Following the onset of the pandemic in 2020, The Village Fund would take several more months to formulate as the FAI reviewed all the necessary elements to ensure the efficiency of the grant-based funding.
“We needed to assess what funds already existed, what the gaps were, how to administer a dedicated fund, who seed donors might be, and how to avoid eroding our own donor base,” shares Finnan. “Data-based decisions and community consultations take time, but we’re confident we have the capacity now, and that donors are out there to support it.”
To date, the FAI has a global network of more than 3,000 members, including artists, managers, publishers, labels, agents, publicists, and festival and venue organizers. In addition to funding to help the folk community afford basic needs like food, money for rent, mortgages and other bills, the FAI is also working to expand mental health resources through its #FolkLifeBalance campaign, featuring annual panels, including general AA and general recovery sessions.
Health insurance varies from country to country, but Finnan ensures that the FAI is looking into ways to support more access to coverage, in addition to creating a bigger voice as a legitimate industry that needs more government support.
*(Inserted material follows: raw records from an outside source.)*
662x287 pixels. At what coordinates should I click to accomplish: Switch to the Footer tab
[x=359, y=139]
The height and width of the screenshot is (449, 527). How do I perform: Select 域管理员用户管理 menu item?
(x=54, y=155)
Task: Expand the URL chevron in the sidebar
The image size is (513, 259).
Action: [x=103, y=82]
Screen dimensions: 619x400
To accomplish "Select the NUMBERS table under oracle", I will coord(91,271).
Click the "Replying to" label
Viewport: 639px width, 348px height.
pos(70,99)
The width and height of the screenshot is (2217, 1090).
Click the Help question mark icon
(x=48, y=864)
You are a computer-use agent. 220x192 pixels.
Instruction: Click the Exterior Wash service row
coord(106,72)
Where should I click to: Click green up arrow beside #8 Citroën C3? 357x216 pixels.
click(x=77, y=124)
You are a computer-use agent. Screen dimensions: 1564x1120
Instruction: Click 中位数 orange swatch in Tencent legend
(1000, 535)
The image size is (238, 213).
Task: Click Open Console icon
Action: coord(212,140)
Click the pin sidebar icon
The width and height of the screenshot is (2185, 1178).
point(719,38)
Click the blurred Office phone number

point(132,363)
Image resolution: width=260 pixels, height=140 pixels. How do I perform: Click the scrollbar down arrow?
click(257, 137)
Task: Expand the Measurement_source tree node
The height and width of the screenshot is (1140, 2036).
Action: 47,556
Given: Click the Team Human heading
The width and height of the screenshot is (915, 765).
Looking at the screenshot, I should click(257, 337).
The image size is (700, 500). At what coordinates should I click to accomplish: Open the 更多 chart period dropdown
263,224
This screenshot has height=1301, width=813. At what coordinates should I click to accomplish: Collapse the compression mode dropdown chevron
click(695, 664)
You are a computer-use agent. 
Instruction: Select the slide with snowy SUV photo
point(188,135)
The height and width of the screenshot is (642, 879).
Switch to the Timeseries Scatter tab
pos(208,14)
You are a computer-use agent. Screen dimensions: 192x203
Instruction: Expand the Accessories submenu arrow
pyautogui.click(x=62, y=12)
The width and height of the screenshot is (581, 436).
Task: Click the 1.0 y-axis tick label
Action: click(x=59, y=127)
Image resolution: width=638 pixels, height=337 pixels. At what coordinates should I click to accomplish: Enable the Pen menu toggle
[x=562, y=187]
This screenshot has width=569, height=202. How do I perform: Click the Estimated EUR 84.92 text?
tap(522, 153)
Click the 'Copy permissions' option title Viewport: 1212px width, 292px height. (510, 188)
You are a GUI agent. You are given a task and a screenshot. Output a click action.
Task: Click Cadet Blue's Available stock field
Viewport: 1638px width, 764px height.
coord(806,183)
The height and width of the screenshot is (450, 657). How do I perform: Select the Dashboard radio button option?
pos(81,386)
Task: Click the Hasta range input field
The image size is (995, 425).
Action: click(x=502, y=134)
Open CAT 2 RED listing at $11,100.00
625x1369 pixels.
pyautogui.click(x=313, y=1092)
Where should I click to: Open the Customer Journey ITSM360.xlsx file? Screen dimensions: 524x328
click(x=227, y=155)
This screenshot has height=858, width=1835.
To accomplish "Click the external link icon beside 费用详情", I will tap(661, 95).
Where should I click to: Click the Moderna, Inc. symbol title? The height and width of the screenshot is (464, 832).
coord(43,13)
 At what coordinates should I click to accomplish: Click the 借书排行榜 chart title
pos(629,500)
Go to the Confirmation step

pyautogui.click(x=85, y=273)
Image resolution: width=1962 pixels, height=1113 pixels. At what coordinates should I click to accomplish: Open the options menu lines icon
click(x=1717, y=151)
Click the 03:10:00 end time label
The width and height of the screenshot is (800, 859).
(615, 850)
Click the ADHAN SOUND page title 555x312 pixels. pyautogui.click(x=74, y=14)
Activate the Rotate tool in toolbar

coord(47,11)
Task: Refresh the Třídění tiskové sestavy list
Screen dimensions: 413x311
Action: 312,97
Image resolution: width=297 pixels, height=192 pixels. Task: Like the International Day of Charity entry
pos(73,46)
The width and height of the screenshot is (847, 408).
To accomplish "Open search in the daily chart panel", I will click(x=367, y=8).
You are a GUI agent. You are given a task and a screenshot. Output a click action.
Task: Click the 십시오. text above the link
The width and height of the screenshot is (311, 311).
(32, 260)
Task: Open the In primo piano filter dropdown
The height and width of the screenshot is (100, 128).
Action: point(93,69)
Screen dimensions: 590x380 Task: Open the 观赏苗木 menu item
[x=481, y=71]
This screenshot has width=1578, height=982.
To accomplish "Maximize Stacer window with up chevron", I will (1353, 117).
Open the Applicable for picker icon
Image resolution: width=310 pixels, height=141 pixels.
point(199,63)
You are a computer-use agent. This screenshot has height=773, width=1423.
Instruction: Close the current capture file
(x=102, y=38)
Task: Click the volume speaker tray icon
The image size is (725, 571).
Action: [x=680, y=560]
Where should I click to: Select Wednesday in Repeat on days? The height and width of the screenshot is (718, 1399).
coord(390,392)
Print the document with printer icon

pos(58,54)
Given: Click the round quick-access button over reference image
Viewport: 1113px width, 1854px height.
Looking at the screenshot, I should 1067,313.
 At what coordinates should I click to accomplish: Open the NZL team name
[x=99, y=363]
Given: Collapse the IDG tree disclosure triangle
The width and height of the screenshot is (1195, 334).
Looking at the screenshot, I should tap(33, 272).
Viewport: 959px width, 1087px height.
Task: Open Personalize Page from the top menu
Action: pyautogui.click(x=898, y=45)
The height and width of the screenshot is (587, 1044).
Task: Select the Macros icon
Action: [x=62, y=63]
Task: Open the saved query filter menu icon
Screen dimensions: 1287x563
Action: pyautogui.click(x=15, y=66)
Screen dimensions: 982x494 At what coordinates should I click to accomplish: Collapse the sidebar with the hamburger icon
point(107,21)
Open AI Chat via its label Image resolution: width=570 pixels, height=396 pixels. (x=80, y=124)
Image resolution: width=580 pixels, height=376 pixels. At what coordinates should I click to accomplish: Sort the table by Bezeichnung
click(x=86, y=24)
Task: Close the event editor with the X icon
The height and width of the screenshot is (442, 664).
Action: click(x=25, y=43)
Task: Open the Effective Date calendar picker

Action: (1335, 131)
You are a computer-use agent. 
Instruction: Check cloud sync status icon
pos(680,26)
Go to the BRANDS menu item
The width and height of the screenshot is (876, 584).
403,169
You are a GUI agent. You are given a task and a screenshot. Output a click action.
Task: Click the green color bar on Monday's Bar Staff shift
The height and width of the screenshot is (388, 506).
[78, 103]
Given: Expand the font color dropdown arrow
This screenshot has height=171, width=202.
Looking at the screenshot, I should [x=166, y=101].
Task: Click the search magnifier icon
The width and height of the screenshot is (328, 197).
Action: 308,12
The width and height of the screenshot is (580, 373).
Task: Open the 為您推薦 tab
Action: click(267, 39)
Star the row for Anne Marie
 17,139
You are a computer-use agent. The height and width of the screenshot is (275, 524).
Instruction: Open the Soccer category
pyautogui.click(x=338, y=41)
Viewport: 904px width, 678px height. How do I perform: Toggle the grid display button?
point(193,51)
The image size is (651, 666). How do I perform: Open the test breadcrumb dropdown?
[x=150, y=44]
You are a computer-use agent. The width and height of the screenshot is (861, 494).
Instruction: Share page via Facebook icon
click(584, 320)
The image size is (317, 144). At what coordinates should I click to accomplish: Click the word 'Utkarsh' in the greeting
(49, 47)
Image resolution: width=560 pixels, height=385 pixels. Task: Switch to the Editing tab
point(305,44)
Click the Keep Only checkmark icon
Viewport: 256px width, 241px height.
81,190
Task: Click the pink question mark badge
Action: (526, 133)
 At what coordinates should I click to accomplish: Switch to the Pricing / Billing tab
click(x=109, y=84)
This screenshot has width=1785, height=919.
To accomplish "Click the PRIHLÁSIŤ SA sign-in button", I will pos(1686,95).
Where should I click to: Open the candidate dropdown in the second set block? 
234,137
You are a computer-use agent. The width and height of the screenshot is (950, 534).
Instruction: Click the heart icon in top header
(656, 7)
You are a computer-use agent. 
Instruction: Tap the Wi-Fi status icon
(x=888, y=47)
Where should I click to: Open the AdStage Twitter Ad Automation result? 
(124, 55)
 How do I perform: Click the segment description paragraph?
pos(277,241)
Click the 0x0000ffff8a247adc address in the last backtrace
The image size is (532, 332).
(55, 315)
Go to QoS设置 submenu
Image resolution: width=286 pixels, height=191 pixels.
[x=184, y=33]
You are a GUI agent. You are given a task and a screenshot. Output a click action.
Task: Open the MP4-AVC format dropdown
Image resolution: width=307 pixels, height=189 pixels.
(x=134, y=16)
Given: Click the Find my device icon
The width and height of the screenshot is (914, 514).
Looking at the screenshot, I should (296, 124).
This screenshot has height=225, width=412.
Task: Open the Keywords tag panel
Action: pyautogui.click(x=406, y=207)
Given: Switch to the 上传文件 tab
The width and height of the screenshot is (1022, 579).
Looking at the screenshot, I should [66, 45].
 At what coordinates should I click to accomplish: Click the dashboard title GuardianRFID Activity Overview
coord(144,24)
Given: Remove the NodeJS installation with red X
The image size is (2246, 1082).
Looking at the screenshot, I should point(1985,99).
Many artists and workers hit just above the threshold to receive government assistance, while others are under and still receive little support, no health insurance, or a steady income.
“Expanding access to support is paramount, and ensuring that artists and their independent team members are understood to be entrepreneurs and small businesses is critical when it comes to stimulus support and long-term economic recovery,” says Finnan.
The FAI is working with several advocacy groups, including the Performing Arts Alliance, to ensure that cultural sector interests and needs are articulated, understood, and fought for at a legislative level, in addition to collaborating with peer and partner music industry organizations in the U.S. and internationally.
During this time of isolation, Russell says she’s realized the importance of community and coalition, not only around mental health and well being, but for overall survival.
“I realize that in America ‘socialism’ is often demonized and turned into a bad word, but the fact remains that we are all connected,” says Russell. “I have been lucky enough to find an incredibly supportive team during this time and secure a publishing deal, but if I had not had this great good fortune and an album ready to go, I wouldn’t be able to pay my rent right now or put food on the table, and that’s the position too many gig workers have found themselves in due to the ongoing hardships of this pandemic.”
On the receiving end of assistance in the past, Russell says it’s her turn to support The Village Fund and pay it forward in whatever small way she can. “I hope to be a part of keeping the wolves from the door of my fellow artists who are currently in greater need than I,” she says.
“I hope that we will come out of this with greater empathy, honesty and self awareness,” says Russell. “I tell my daughter everyday that empathy is a super power. We are stronger together. We can survive and rebuild something better than the old normal with intention, integrity, and love.”